Dari perspektif sejarah, sejak dari zaman terdahulu, beberapa imperium telah menegakkan pusat dan wilayah pemerintahan mereka khususnya di sepanjang Selat Malaka yang pada satu ketika dahulu lagi dikenali sebagai ‘Jalur Rempah’. Kepentingan jalur ini sebagai jalur maritim yang strategis telah menarik minat negara-negara besar dari daratan Eropa dan Asia Timur untuk menguasai jalur ini dan pelabuhan-pelabuhan di sepanjang perairannya.
Posisi Sentral Selat Malaka
Selat Malaka dinilai penting, karena ia merupakan sebagian daripada ikatan hubungan maritim internasional yang menghubungkan dunia Timur dan Barat. Selain itu, Selat Malaka juga telah menjadi pembangkit terhadap perkembangan ekonomi, pembangunan perniagaan dan perdagangan di Asia.
—————
**INSTRUKSI KERJA**.
a: Ketik ulang bagian teks tentang Selat Malaka, dimulai pada kata-kata yang memuat "Posisi Sentral Selat" dan berakhir setelah "perdagangan di Asia.".
b: Dalam teks tentang Selat Malaka, dengan sebutan apa selat tersebut pernah dikenal pada masa dahulu?
Baris-baris data di bawah ini diambil dari sumber yang berbeda.

**DATA**.
—————
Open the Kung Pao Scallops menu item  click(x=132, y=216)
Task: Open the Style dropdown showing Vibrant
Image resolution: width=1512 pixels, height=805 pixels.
—————
**KELUARAN YANG DIHARAPKAN**.
a:
Posisi Sentral Selat Malaka
Selat Malaka dinilai penting, karena ia merupakan sebagian daripada ikatan hubungan maritim internasional yang menghubungkan dunia Timur dan Barat. Selain itu, Selat Malaka juga telah menjadi pembangkit terhadap perkembangan ekonomi, pembangunan perniagaan dan perdagangan di Asia.

b: ‘Jalur Rempah’